SNC-Lavalin: le PQ accuse Daoust d’ingérence

Jacques Daoust
Photo d'archives, Simon Clark Le ministre Jacques Daoust

Coup d'oeil sur cet article

Le ministre Jacques Daoust s’est porté à la défense de SNC-Lavalin, une firme pour laquelle il a déjà travaillé par le passé et qui fait face à des accusations de fraude et de corruption.

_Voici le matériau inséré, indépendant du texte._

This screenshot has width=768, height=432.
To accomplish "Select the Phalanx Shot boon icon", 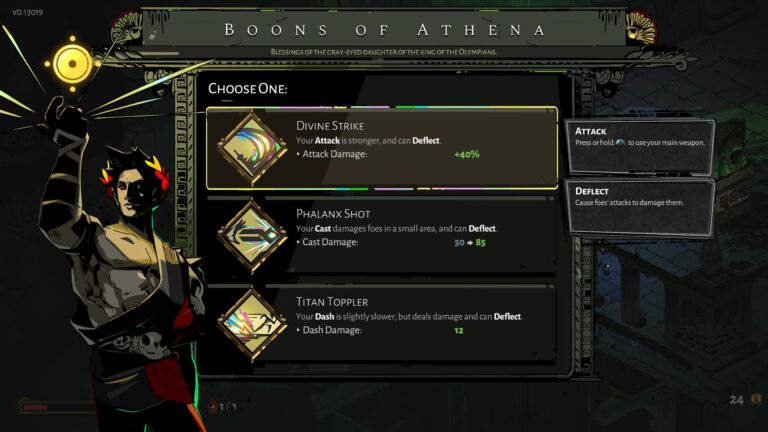I will click(252, 236).
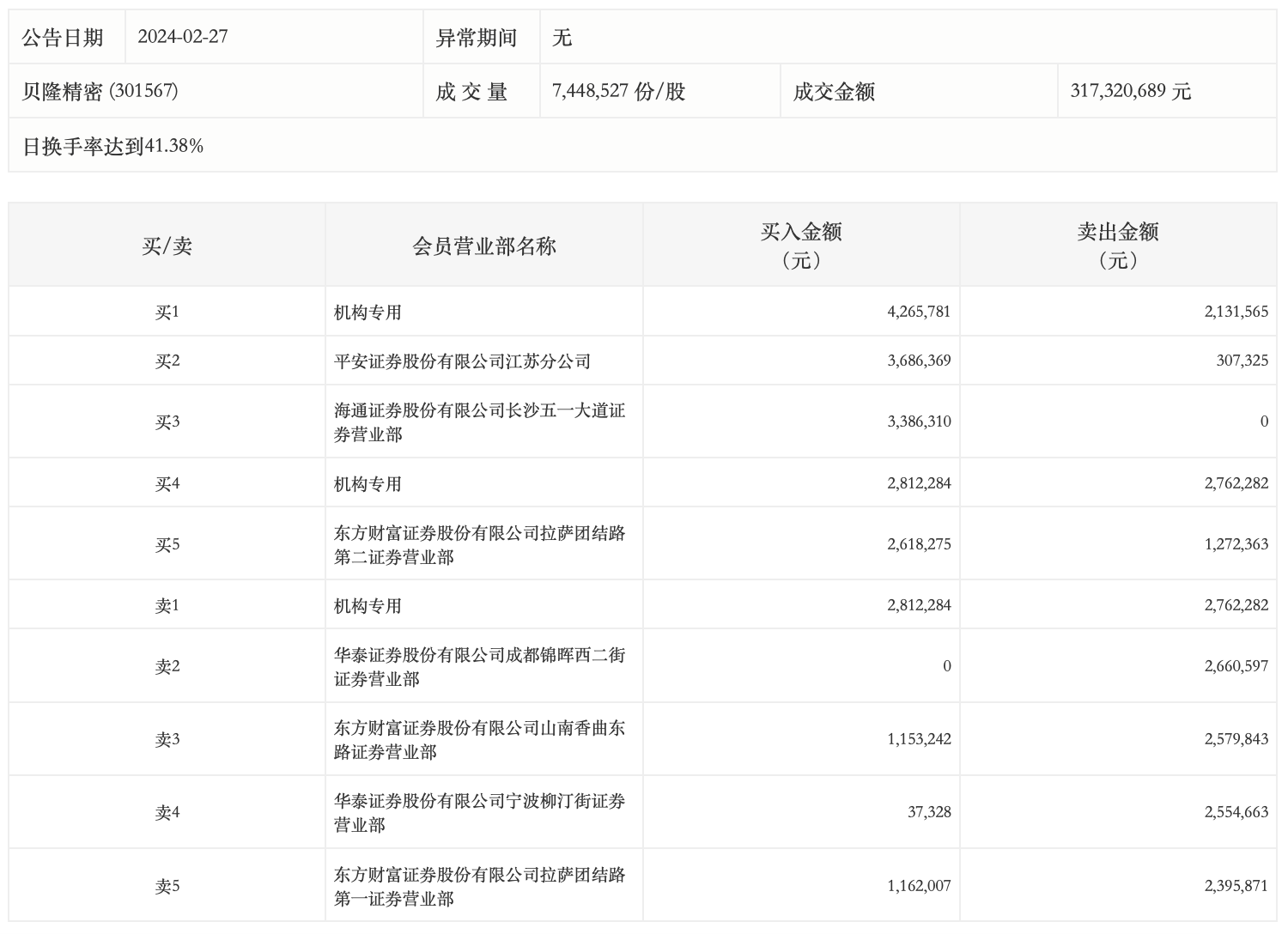Open 东方财富证券 山南香曲东路 branch entry
The height and width of the screenshot is (934, 1288).
[x=479, y=740]
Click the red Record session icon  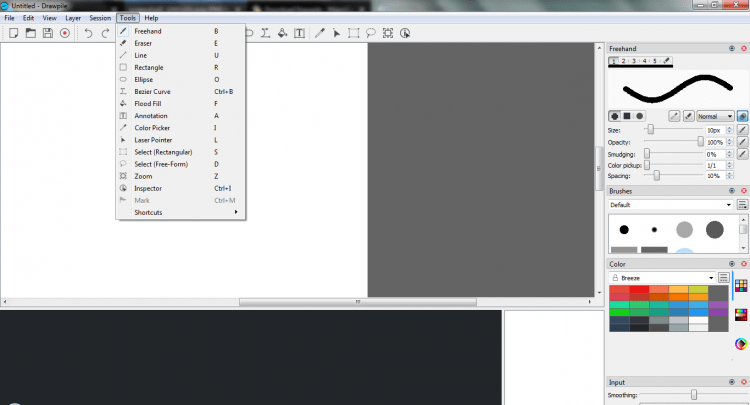(x=64, y=33)
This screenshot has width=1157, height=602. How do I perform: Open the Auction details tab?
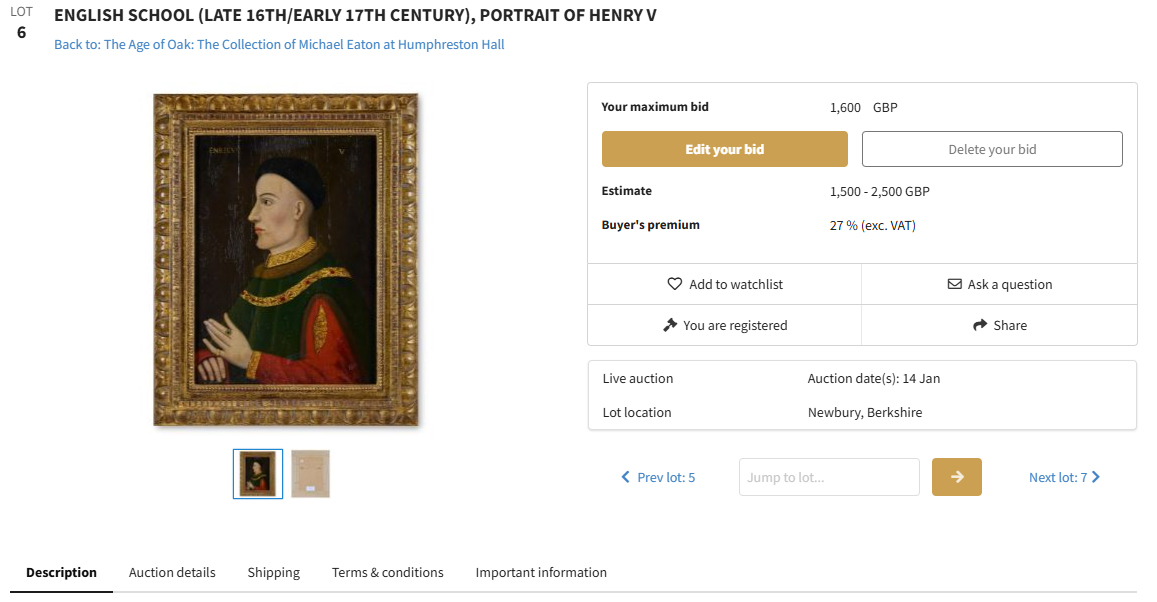[x=172, y=572]
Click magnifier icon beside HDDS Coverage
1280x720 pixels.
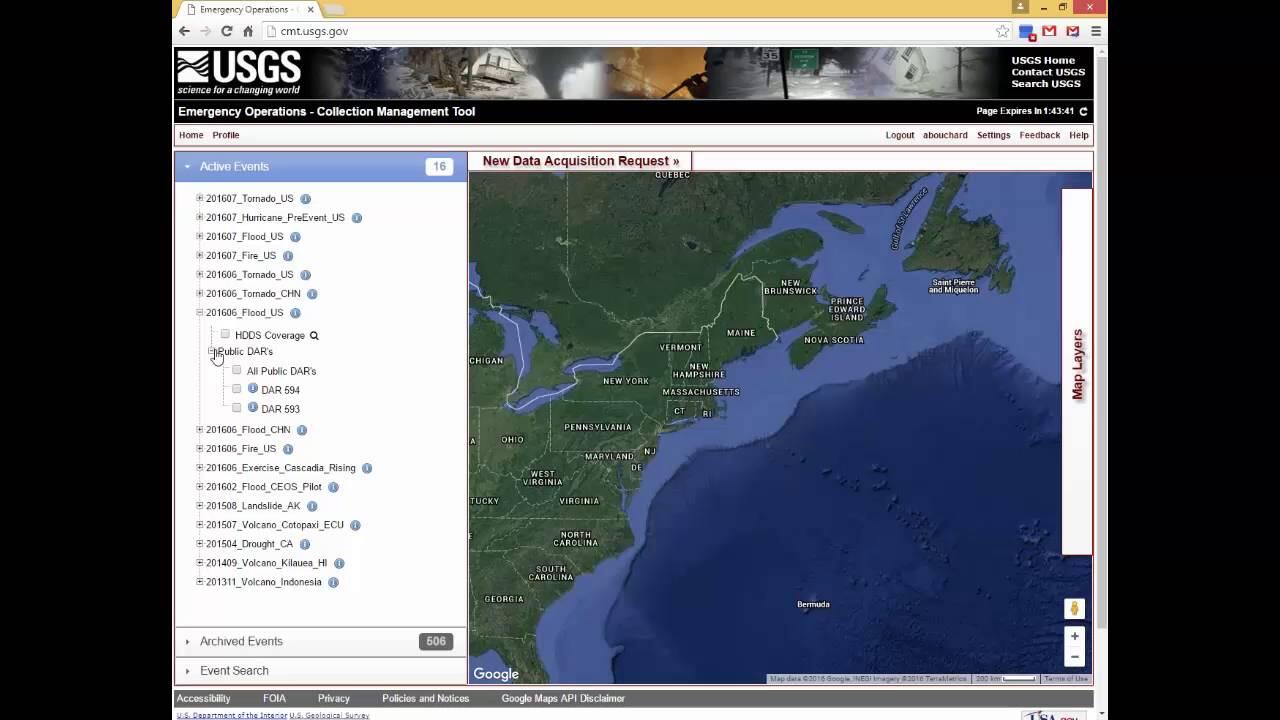click(314, 336)
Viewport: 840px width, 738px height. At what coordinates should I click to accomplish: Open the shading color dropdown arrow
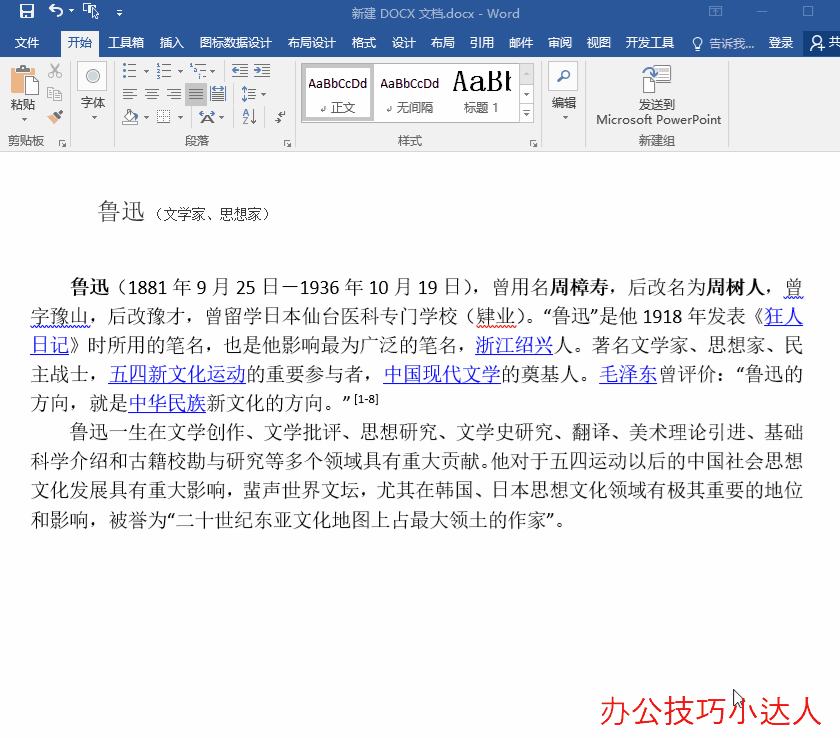coord(145,117)
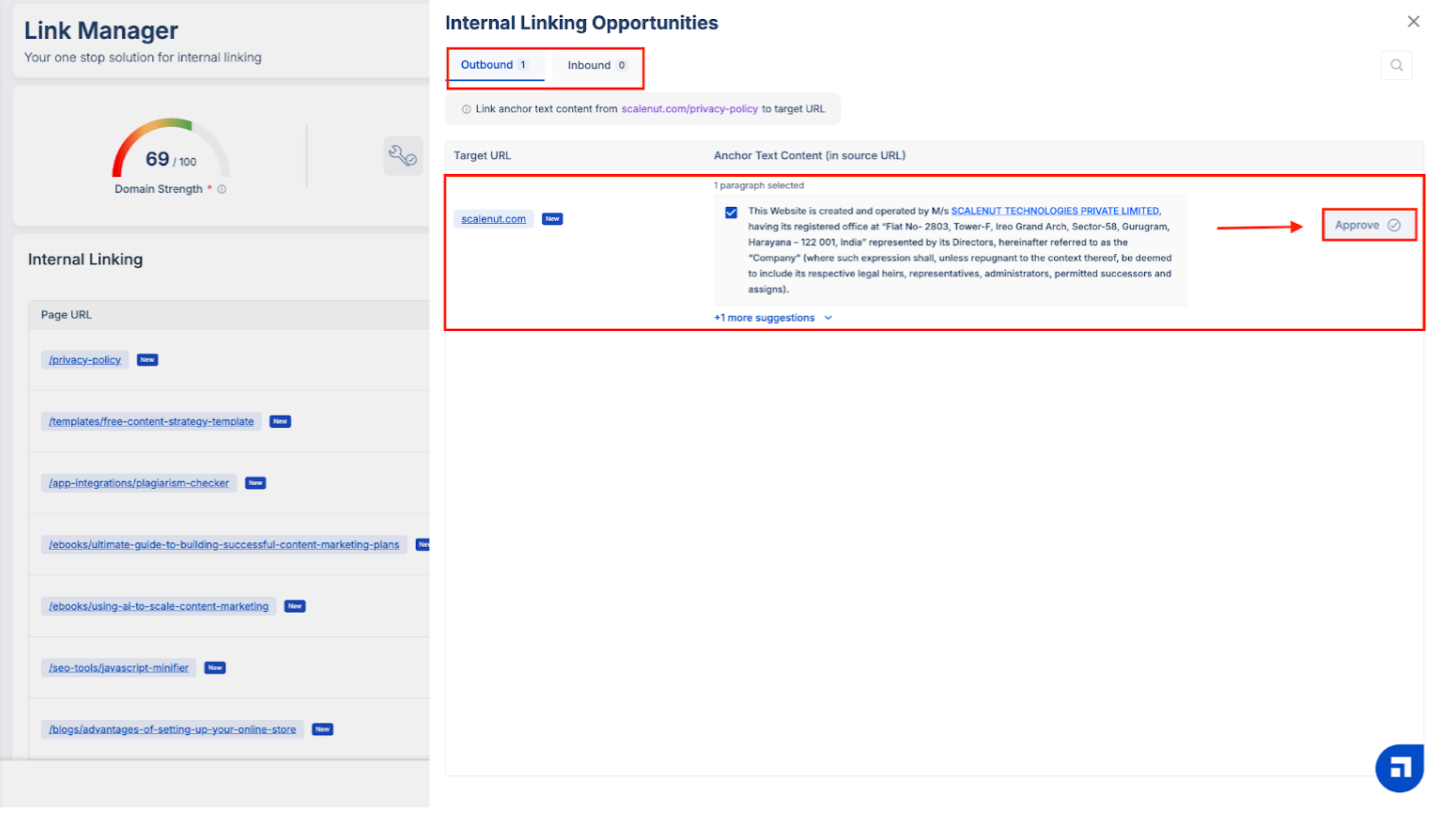Click the New badge next to scalenut.com

(552, 219)
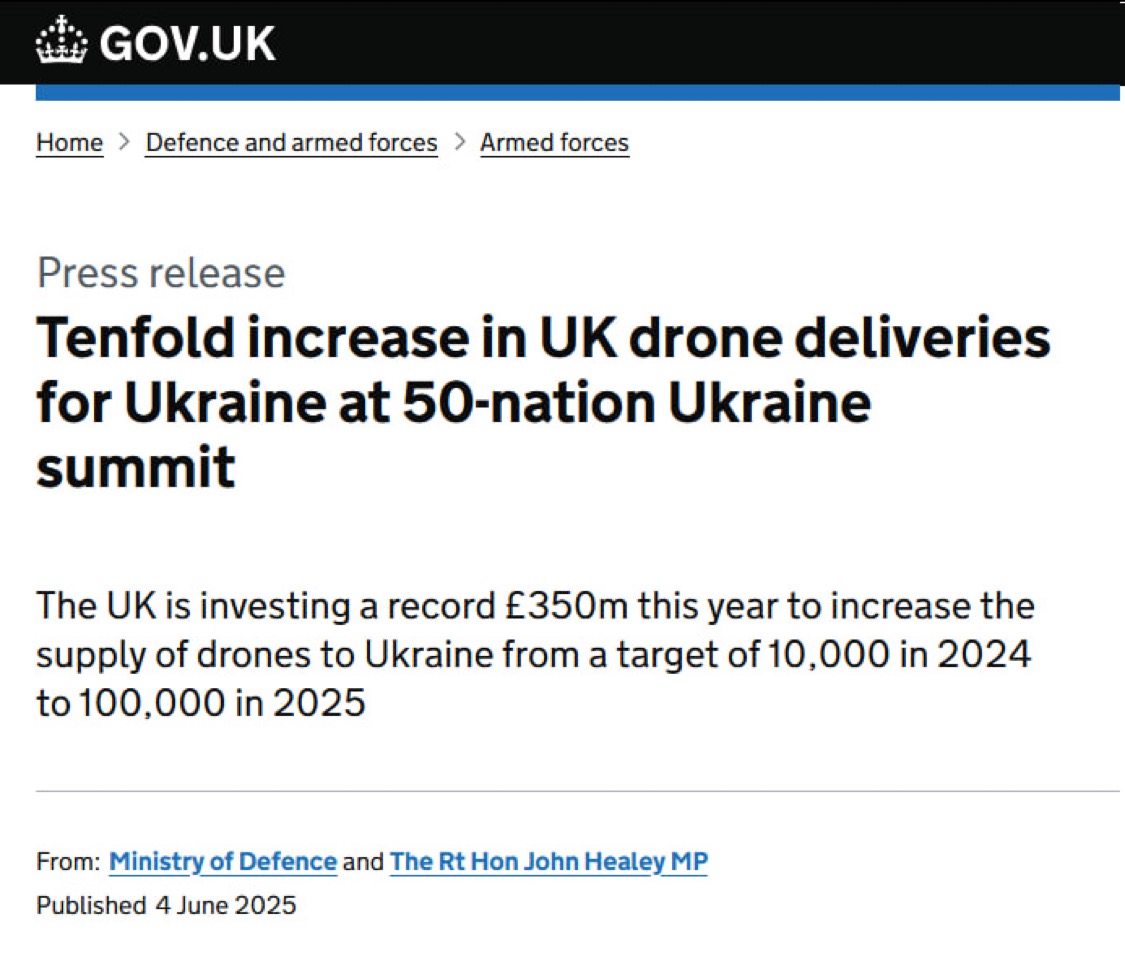Click the Press release label
The image size is (1125, 961).
tap(161, 273)
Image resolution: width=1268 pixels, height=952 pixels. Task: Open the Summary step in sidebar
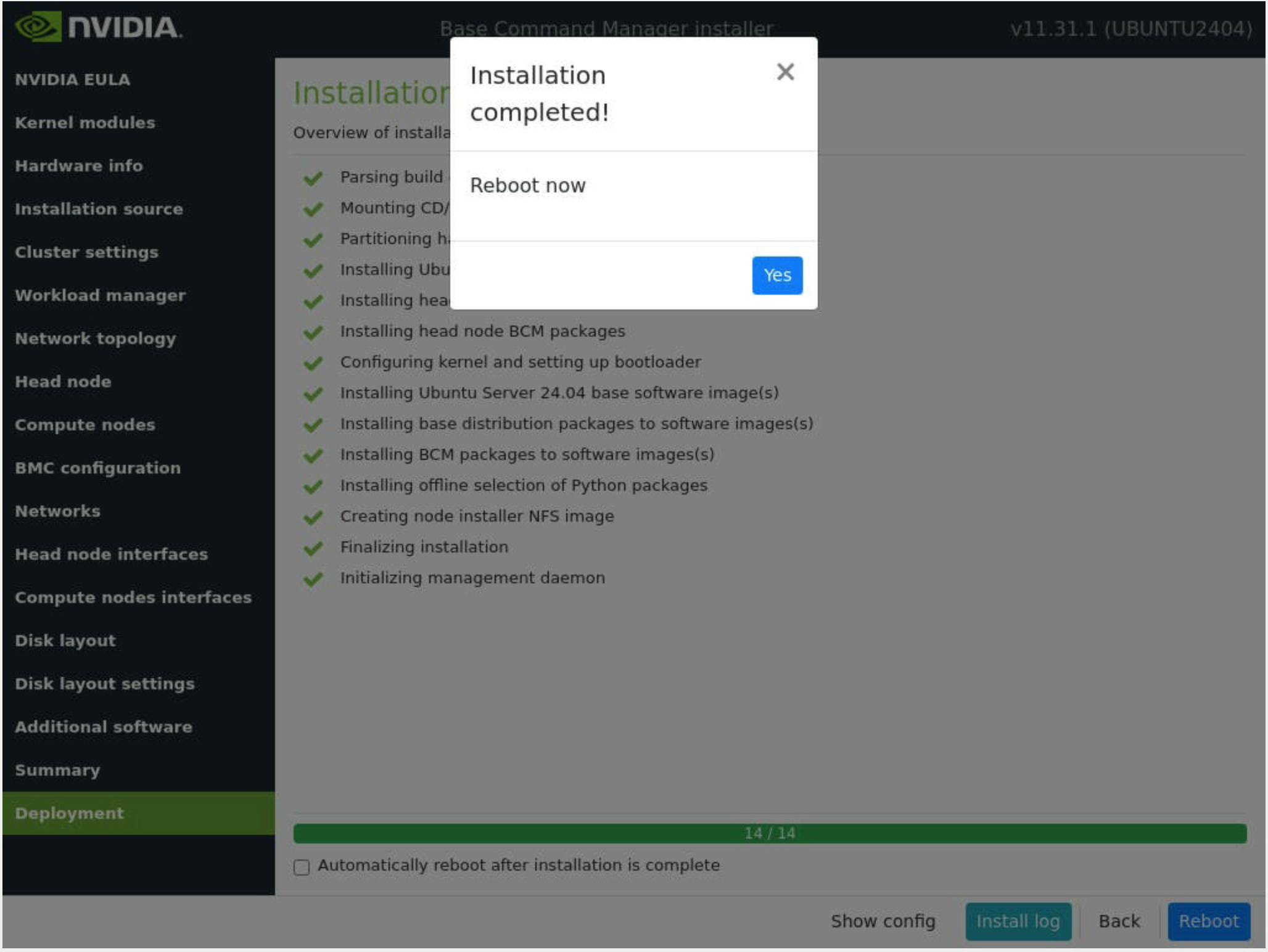(x=57, y=770)
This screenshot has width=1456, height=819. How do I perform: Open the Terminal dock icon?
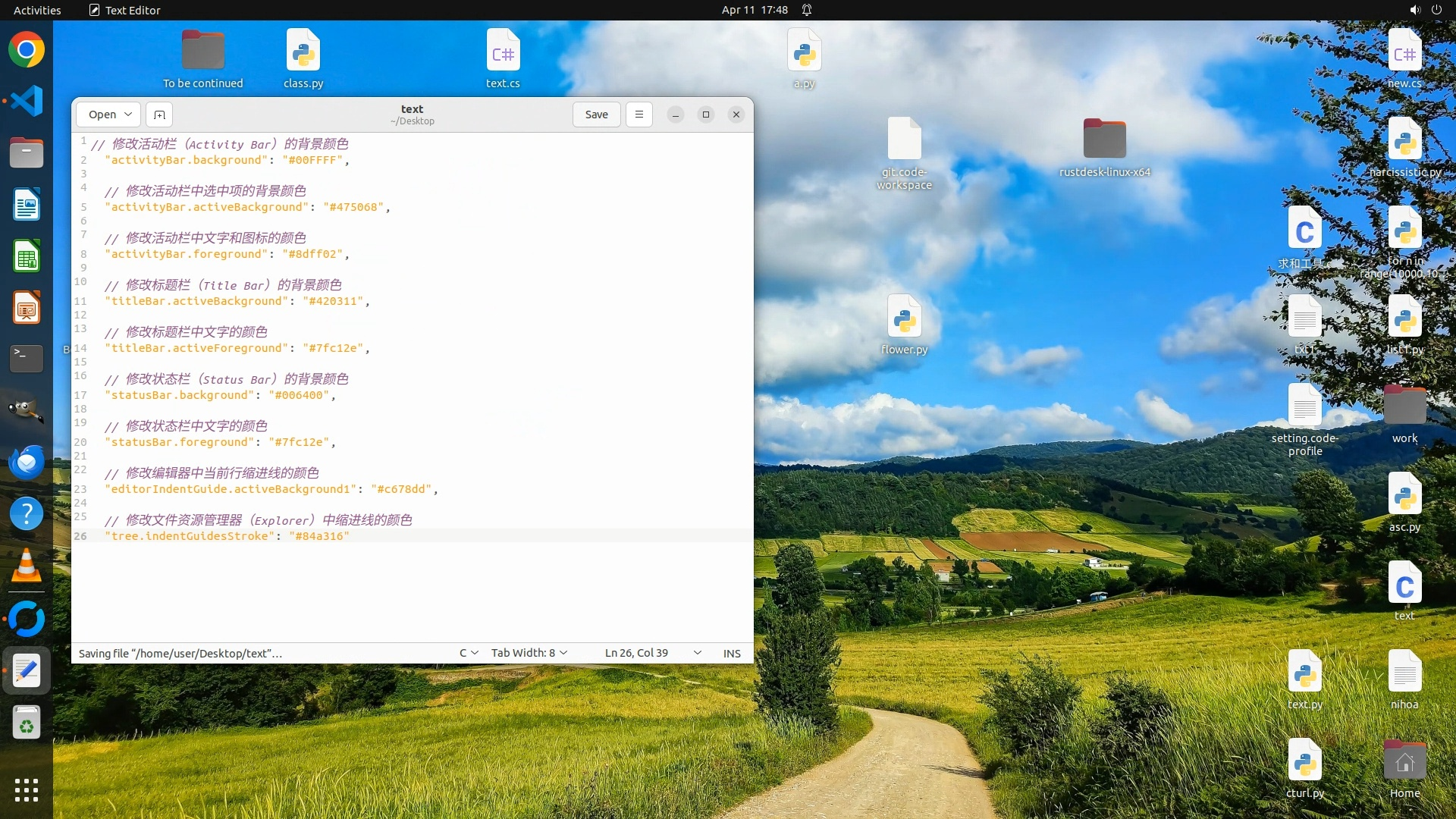[x=27, y=358]
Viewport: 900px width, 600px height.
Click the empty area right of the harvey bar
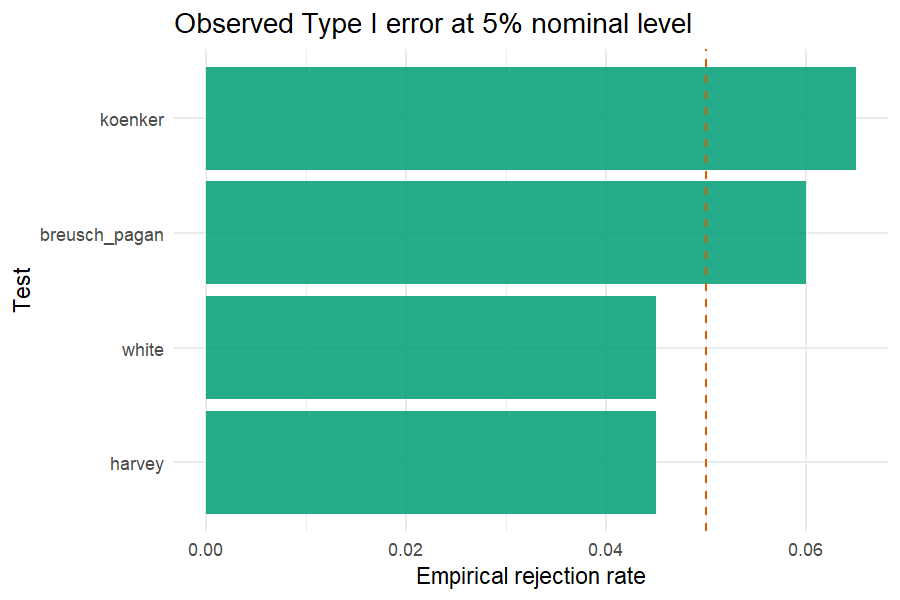(x=772, y=462)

C’est là un flagrant manque de jugement de la part du ministre de l’Économie, qui s’ingère dans le processus judiciaire, dénonce le Parti québécois. «C’est un faux pas important, le processus criminel est un processus indépendant», plaide le député péquiste Alexandre Cloutier.

La semaine dernière, le ministre Daoust s’est dit très surpris que la GRC ait déposé des accusations criminelles contre le fleuron québécois. «Je n’aime pas ce que je vois là, a-t-il soutenu. SNC-Lavalin, on a pu lui reprocher des choses et on peut avoir des dirigeants qui ont posé des gestes répréhensibles, mais la société que vous avez actuellement est éminemment correcte».

Selon lui, l’application de la future loi 26 de son gouvernement, qui vise à récupérer les sommes que les entreprises frauduleuses ont volées au gouvernement, aurait été «suffisante» dans le cas de la firme de génie québécoise.

VP de SNC

Jacques Daoust a occupé le poste de vice-président chez SNC de 1983 à 1986, avant sa fusion avec Lavalin. «On parle d’un groupe qui avait 5000 employés versus un groupe qui en a 40 000 aujourd’hui, on ne parle pas du tout de la même entreprise», plaide-t-on à son cabinet.

N’est-ce pas délicat de défendre une entreprise pour laquelle il a déjà travaillé? «Une situation que je trouve encore plus délicate, c’est un député qui est actionnaire de contrôle», réplique l’attachée de presse du ministre, Mélissa Turgeon.

Mais pour le député Cloutier, le mal est fait. «Sachant qu’il avait lui-même été employé de la firme, déjà il aurait dû faire preuve de prudence parce que c’est un processus où il y a eu des accusations criminelles», insiste-t-il. Il réclame l’intervention de la ministre de la Justice, qui doit rappeler à l’ordre son collègue. «Espérons que ça n’aura pas pour effet de faire avorter [le procès]», renchérit le péquiste.